02 January 2014
The Workplace Workout: Staying Fit On The Job

The human body wasn’t made to sit at a desk eight hours a day. The body is built to move, but many of us are just too busy to make it to the gym a few times a week.

However, it’s possible to get a workout each day on the job. Multi-task. Move the report along, but move your muscles and joints once in a while, too. You’ll feel better, and chances are, that report will be better as well. A workplace workout gets you in the groove to get the job done right.  Of course, you should check with your doctor to make sure your health is good enough to undertake a daily workplace workout.

Even though you’re at your desk most of the day, here are some simple exercises and activities you can do while on the job.

1. Park far from your workplace entrance. Before you even start your work day, add a little workout. Walk briskly to the entrance, elevate your heart and breathing rate slightly. Get blood flowing so you’ll be better prepared for your day.

2. Skip the elevator. This advice is an oldie but a goodie, and something to work into your daily work schedule. Don’t take the elevator or escalator to your work place.

If security is good, take the stairs. As you become more fit, take the stairs two at a time to increase your aerobic workout. Try to take the stairs five to seven times throughout the day. You won’t wear yourself out, but you will increase your physical fitness.

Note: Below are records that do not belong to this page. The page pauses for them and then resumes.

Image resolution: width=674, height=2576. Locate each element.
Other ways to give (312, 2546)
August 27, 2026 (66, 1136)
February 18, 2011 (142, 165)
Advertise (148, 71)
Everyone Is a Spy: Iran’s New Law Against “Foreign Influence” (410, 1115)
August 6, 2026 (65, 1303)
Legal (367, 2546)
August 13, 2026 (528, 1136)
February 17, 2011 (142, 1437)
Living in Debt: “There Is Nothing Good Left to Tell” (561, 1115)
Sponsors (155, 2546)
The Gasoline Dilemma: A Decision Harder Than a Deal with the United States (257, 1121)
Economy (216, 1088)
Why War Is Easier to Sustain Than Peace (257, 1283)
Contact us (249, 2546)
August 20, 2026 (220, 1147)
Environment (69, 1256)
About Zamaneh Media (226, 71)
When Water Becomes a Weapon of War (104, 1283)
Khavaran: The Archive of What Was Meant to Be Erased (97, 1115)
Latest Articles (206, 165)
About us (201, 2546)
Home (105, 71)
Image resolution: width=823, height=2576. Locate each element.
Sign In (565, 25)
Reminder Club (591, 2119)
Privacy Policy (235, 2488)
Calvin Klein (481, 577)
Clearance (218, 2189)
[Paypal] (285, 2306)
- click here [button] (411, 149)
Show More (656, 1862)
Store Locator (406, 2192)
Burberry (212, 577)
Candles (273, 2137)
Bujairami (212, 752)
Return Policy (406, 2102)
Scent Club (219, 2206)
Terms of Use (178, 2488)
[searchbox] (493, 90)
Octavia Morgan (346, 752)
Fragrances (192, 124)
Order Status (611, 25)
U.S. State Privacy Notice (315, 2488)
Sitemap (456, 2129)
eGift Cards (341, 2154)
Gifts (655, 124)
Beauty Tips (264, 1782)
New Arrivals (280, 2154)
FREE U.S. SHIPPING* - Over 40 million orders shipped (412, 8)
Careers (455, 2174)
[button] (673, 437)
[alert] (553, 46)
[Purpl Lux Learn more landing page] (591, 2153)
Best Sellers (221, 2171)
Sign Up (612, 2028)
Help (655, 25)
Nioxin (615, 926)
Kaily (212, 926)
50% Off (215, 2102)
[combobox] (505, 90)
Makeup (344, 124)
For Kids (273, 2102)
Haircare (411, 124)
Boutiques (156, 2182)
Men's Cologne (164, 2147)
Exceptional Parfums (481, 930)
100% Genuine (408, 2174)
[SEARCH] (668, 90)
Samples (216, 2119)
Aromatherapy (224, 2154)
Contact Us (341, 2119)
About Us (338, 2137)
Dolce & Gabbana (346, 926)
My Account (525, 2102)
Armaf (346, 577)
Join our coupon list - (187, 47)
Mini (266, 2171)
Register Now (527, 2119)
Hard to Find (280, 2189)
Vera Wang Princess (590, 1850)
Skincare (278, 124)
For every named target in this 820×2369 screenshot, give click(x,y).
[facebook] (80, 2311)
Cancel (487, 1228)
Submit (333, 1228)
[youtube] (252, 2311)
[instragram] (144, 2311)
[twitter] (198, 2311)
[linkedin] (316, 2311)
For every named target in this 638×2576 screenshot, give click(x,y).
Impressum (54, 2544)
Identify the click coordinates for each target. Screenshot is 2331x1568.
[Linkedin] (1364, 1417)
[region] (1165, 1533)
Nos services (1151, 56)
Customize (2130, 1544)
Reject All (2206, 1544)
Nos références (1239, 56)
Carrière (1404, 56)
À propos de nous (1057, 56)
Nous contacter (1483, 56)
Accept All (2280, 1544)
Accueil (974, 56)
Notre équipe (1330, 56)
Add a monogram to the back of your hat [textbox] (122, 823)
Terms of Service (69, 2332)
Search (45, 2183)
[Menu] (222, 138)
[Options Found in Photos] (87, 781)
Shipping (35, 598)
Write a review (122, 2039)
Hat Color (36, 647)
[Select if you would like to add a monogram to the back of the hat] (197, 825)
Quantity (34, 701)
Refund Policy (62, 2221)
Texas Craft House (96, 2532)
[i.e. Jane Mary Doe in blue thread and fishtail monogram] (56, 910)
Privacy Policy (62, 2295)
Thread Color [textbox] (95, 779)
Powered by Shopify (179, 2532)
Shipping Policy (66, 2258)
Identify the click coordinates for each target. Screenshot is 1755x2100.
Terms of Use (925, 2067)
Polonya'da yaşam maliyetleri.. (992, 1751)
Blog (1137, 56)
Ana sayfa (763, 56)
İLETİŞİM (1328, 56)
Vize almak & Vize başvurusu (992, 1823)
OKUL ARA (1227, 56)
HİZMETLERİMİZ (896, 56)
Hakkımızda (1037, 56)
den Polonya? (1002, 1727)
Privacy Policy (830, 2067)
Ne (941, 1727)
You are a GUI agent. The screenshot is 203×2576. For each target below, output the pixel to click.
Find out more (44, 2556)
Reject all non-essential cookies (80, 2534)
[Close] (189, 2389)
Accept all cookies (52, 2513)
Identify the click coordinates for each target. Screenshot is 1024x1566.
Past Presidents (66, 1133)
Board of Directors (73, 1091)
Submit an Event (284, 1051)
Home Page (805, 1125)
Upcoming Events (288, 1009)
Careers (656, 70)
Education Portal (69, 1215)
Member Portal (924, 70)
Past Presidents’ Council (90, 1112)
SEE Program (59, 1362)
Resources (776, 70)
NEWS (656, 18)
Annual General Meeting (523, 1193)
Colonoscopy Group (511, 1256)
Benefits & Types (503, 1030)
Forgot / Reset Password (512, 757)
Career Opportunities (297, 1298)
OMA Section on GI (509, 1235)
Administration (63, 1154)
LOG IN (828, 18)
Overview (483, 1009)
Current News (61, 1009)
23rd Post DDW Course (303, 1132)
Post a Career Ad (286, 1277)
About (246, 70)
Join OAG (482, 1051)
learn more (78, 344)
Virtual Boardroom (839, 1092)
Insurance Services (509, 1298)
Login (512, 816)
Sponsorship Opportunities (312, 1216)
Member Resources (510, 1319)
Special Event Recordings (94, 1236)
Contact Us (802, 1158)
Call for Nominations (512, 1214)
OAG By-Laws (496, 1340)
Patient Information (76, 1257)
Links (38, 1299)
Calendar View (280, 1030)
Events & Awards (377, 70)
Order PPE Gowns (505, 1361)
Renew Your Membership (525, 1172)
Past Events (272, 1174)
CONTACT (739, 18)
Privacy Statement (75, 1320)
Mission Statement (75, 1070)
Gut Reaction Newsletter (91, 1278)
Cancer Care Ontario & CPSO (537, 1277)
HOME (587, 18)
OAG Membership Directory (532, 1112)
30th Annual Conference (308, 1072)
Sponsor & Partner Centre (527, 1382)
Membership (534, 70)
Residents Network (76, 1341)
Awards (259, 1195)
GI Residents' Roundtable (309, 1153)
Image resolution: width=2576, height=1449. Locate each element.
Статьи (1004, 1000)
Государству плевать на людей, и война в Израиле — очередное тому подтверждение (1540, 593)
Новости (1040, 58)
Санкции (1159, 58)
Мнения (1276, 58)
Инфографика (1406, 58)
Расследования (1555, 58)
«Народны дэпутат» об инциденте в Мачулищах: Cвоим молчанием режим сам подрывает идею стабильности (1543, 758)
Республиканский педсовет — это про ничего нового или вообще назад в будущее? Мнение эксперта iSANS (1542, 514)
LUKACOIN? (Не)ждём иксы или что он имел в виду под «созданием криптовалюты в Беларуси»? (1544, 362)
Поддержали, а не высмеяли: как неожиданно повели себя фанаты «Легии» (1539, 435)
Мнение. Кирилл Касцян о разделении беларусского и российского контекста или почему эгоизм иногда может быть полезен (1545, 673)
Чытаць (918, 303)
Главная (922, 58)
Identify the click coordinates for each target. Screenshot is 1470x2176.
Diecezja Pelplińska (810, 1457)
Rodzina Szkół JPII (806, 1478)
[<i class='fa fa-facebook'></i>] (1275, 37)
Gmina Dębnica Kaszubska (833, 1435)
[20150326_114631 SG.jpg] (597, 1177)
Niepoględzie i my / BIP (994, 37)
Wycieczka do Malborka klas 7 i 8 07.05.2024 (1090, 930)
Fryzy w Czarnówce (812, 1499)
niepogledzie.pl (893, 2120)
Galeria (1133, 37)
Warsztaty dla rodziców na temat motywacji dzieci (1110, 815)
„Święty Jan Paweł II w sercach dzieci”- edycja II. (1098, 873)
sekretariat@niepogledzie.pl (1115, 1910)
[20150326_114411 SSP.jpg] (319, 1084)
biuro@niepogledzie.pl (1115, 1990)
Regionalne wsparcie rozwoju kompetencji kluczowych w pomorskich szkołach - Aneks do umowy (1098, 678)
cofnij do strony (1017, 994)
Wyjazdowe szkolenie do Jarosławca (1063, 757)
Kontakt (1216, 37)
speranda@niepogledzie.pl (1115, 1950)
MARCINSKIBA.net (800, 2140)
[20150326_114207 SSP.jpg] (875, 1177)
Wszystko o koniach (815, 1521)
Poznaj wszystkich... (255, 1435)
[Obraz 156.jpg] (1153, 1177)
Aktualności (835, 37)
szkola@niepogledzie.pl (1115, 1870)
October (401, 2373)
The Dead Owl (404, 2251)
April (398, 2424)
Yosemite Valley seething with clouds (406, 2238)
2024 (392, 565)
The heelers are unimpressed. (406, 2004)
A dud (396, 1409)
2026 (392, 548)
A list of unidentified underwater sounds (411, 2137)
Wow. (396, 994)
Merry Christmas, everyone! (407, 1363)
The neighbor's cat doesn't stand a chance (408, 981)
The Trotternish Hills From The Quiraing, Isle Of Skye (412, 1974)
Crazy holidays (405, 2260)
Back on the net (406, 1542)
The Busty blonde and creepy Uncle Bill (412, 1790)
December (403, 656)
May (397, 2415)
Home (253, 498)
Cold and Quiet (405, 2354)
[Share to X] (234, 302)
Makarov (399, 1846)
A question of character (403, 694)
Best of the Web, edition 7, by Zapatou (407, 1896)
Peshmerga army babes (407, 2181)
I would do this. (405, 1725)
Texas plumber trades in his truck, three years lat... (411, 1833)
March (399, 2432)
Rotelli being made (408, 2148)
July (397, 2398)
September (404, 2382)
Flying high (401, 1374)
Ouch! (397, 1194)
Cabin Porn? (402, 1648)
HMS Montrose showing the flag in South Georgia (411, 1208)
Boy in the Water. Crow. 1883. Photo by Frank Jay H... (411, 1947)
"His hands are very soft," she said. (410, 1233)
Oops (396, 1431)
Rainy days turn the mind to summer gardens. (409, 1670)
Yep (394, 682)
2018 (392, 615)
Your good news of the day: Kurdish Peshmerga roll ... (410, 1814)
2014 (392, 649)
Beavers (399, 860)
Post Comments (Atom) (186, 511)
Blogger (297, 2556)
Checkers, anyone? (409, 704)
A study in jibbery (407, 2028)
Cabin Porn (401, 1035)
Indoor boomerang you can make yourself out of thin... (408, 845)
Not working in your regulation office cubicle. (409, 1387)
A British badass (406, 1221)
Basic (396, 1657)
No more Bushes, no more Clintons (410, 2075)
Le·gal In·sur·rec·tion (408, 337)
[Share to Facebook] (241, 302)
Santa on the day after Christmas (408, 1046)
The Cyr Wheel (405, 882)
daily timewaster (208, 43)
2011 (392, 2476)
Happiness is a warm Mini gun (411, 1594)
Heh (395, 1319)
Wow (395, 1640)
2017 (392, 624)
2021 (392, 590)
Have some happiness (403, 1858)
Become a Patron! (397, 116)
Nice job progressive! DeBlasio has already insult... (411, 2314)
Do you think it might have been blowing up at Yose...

3. Close the office door, or find a private space to run in place for 60 seconds a few times a day. If you’re just starting a fitness routine, don’t overdo it. Quick-step march for 60 seconds until you can work your way up to running in place.

You can also do jumping jacks, leg lifts and other exercises in a private conference room each day. A short burst of exercise will energize your body and mind.

And you’ll probably feel better all day long.

4. Desk leg lifts. While sitting at your desk, lift one leg, hold it straight out for two seconds, then slowly lower it to just above the floor. Hold for another two seconds, then lower your leg to the floor.

Do the other leg the same way. Repeat throughout the day to build muscle strength while you work.

5. Desk stretches. Sit up straight in a sturdy chair, extend your spine, then raise both arms and stretch toward the ceiling.

Roll your head in a circular motion to loosen up your muscles – especially important if you work at a computer all day. Lower one shoulder, then the other. Stretch from your waist to your finger tips, but don’t overdo it. Stretch just enough to feel a little pull. Then gradually increase the time and length of your desk stretches.

6. Stand, don’t sit. Walk, don’t stand. Stand at your desk when you can. Instead of standing still, walk. Take a quick walk during your lunch break. Don’t email a co-worker across the hall – walk over and deliver the information. Take every opportunity throughout the day to move your body away from your desk for some stretching, and to keep those joints limber.

7. Give your eyes a break. Staring at the glare of a computer screen eight hours a day isn’t good on the eyes, and scouring over the fine print in the contract can give you a major headache.

Every half-hour, turn your eyes away from the computer screen, or the small-type document you’re reading, and focus on objects around the room. If a window is part of the office décor, give your eyes (and your spirit) a break by looking outside.

8. Drink plenty of water throughout the day. Many of us enjoy a cup of coffee as a pick-me-up, but too much coffee may be too much of a good thing.

Keep yourself hydrated throughout the day. Keep a bottle of water on your desk, or in the drawer, and take sips regularly to feel better all day. Sure, coffee may give you a boost, but water makes you feel better, too.

9. Get some air. Pull in your stomach muscles and inhale deeply. Hold for a few seconds, then slowly release as you relax your stomach muscles.

Repeat throughout the day to aerate your body. If possible, get outside and breathe some fresh air. Often, recirculated workplace air is stale, and you’ll feel better with just a few breaths of fresh air from outside. If you can open a window, let the fresh air in (assuming it’s at a comfortable temperature, of course.)

10. Set your chair and desk properly. Back aches, loss of circulation in the extremities, neck and shoulder pain – all of these discomforts may be eliminated by setting your chair at the right height, and at the right angle. Elevate your chair so your feet rest comfortably on the floor. Your head should look straight forward at the computer screen.

Also, if you work extensively at a computer, take advantage of ergonomically designed keyboards, wrist rests and other devices that lessen the likelihood of repetitive stress disorder.

Sure, many of us don’t have time to squeeze in a little exercise, but you can work in a workout anywhere, anytime, if you simply think about it.  The key to better fitness isn’t more time – it’s more healthy activities throughout each day – even during the workday.

 

The information provided is presented for general informational purposes only and does not constitute tax, legal or business advice.